Museum visitors will learn about the history of popular knowledge and practice. They will learn that while science proposes, society disposes: no matter what advances medical science offers, social norms and personal preference determine what form of birth control will be available and used. The chief “take-home message” of a visit to Contraception in North America will be that the desire to space one’s progeny—as old as human society—led people to be, at times creative, daring, and committed.

Audience
This exhibit will appeal to people across a wide spectrum. In addition to attracting tourists and those interested in history and/or medicine and health care, the unique display and its documentation will serve as an a resource for health care providers and educators, medical and historical researchers and professors, and students from middle school through high school and college to medical, law, or other graduate school. In the project’s second phase, a Web-based version and a traveling exhibit will take the information to a wider audience. Increased traffic on the Dittrick’s Web site since the arrival of the Skuy Collection already indicates extraordinary interest.

Background
The Dittrick Medical History Center traces its origins to 1898. Since 1926 the center has maintained a museum that presents the medical past to the public through exhibition galleries, lectures, monographs, and a Web site, www.case.edu/artsci/dittrick/site2/. Today the Dittrick is an interdisciplinary study center of the College of Arts and Sciences of Case Western Reserve University. The Dittrick Museum ranks in the top five medical history museums in North America.

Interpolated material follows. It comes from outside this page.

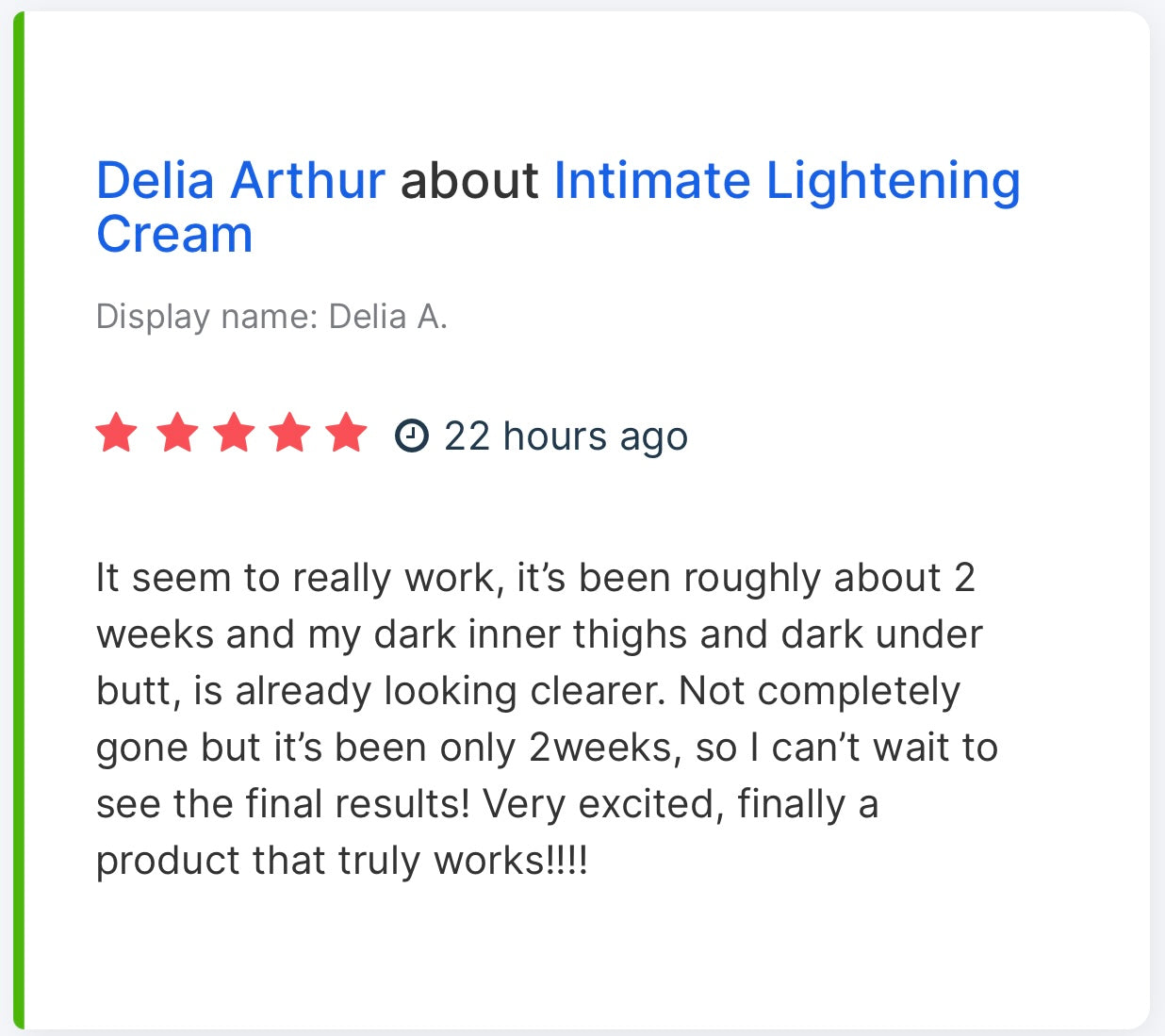Click the "Display name: Delia A." label
The width and height of the screenshot is (1165, 1036).
tap(271, 317)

In November 2004, the Dittrick sought and acquired the Percy Skuy Collection on the History of Contraception, the largest and most comprehensive of its kind in the world. Before this time, this remarkable group of about 700 objects was available to the public on only a limited basis at the Janssen-Ortho Inc. plant in Toronto, Ontario, Canada. Then called the Museum of Contraception, the collection is now on temporary display at the Dittrick, while the center constructs a new gallery that will house the permanent exhibit, Contraception in North America: Science, Society, and Stories.